(Extract to read begins)

Along with food and drink, nostalgia is another theme of Young’s work. This year, for Sydney Contemporary she has painted a series of still life works featuring antiques as a way to explore her fascination with scale and memory. “I’m definitely [a nostalgic person]. I look at life as though it were a movie going back and forwards and rerunning.”
“My interest in photography is an interest in history”
Atong Atem has fast become a rising star in the art world
When Atong Atem dropped out of architecture school to study art, she accepted that in abandoning her career as an architect she’d also most likely be surrendering her financial security.
“I accepted that pursuing art as a career was not smart because that’s what the world around me told me,” says Atem, who was born to South-Sudanese parents in Ethiopa before settling in Melbourne as a refugee when she was six.
But although Atem did endure what she describes as “rice and lentils” phase, her star has risen quickly. Today, her work is hung in the National Gallery of New South Wales, and she has shown in London, New York, Milan and Amsterdam. This weekend her work is on show at Sydney Contemporary.
Atem is known for her vivid use of colour and for her self-portraiture, with much of her work focused on interrogating and reimagining her cultural history. “My interest in photography is really an interest in history and the history of photos of over time,” says Atem, who is particularly interested in historical ethnographic photographic portraits that were captured by colonial explorers and the ways in which these images exploited and objectified their subjects.
The prints on display at Sydney Contemporary are recreations of family photos – an attempt to “fill in the blanks” of a family and cultural history that she feels so distant from today. “I’m not trying to be a documentarian or earnest…some of the photos are direct recreations, [others] take the purpose of visual language of the family photos.”
More rising art stars…
Nadia Hernández’s work is informed by her experience as a Venezuelan woman living in Australia. Using colourful textiles, paper constructions, paintings, music, installations, sculptures and murals, Hernández negotiates complex narratives, weaving the personal and the political. It’s time for sancocho! will occupy a dedicated space at Kid Contemporary and invites children to create an artwork inspired by Hernández’s practice.

(Extract to read ends)

> [Required action 1]: In the article on rising art stars, how old was Atong Atem when she settled in Melbourne?
> [Required action 2]: Repeat the article on rising art stars from "Along with food" to "she was six.".
> [Required action 3]: Pick up the article on rising art stars where it stops and keep writing it.
The rows here have no connection to the article on rising art stars.

(Provided records begins)

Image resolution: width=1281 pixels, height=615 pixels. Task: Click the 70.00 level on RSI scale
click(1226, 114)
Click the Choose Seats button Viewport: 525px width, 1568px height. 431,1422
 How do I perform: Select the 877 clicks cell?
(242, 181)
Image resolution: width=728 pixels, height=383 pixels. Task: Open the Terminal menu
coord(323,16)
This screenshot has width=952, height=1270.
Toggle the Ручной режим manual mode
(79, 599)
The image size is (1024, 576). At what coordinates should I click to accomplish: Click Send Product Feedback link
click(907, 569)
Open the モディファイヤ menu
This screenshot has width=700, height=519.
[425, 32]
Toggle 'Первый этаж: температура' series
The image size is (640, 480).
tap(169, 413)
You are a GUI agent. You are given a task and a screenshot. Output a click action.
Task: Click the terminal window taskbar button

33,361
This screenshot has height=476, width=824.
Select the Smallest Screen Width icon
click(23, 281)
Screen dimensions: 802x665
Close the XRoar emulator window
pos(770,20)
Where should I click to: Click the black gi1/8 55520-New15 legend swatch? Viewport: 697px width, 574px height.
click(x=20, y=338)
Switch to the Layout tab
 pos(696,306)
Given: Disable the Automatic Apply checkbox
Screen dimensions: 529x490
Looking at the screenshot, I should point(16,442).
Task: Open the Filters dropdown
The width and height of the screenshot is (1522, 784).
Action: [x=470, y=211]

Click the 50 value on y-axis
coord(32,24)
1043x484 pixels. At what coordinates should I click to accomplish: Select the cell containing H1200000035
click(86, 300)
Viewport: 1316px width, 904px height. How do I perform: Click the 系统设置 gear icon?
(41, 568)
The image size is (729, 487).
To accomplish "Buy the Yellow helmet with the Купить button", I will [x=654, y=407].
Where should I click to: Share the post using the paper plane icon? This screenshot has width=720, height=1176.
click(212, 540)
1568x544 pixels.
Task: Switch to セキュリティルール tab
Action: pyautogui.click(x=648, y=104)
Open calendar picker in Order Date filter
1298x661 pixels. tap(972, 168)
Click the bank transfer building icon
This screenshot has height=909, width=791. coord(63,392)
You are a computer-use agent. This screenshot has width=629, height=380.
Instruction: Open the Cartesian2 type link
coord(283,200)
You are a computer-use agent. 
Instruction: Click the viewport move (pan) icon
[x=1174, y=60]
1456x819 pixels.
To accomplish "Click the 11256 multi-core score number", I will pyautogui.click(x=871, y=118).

(Provided records ends)

> [Task response 1]: She was six.

> [Task response 2]:
Along with food and drink, nostalgia is another theme of Young’s work. This year, for Sydney Contemporary she has painted a series of still life works featuring antiques as a way to explore her fascination with scale and memory. “I’m definitely [a nostalgic person]. I look at life as though it were a movie going back and forwards and rerunning.”
“My interest in photography is an interest in history”
Atong Atem has fast become a rising star in the art world
When Atong Atem dropped out of architecture school to study art, she accepted that in abandoning her career as an architect she’d also most likely be surrendering her financial security.
“I accepted that pursuing art as a career was not smart because that’s what the world around me told me,” says Atem, who was born to South-Sudanese parents in Ethiopa before settling in Melbourne as a refugee when she was six.

> [Task response 3]:
Miranda Skoczek is known for her vibrant, colourful work and her layered, abstract approach to art. The artist, who lives in the Dandenong ranges, has collaborated with Gorman and been profiled in a range of art publications.
Peta Clancy is a descendant of the Bangerang People and her photographic work explores hidden histories of colonisation. Her series Undercurrent will be projected on the exterior façade of Carriageworks during the evenings of the Fair.
Julia Trybala is an early-career artist whose luscious, velvety paintings show closely cropped and ambiguous body parts. Her work reveals the complexity of human relationships through subtle gestures and expressions.
Yukultji Napangati is a rising star of the Papunya Tula Artists – one of Australia’s most successful Indigenous art communities celebrating its 50th anniversary. Napangati is renowned for her shimmering surfaces and subtle use of colour.
WeiZen Ho presents The Stories from the Body #1, the first of a performance series that attempts to retrace lineages that have been disrupted, as a result of migration, from the South Fujian Province of China to Java, Singapore and Malaysia.
Elisa Jane Carmichael is a Quandamooka woman and multidisciplinary artist who honours her saltwater heritage by incorporating materials collected from Country. Her practice explores the beauty of nature and surrounding environments, drawing inspiration from her cultural identity and heritage.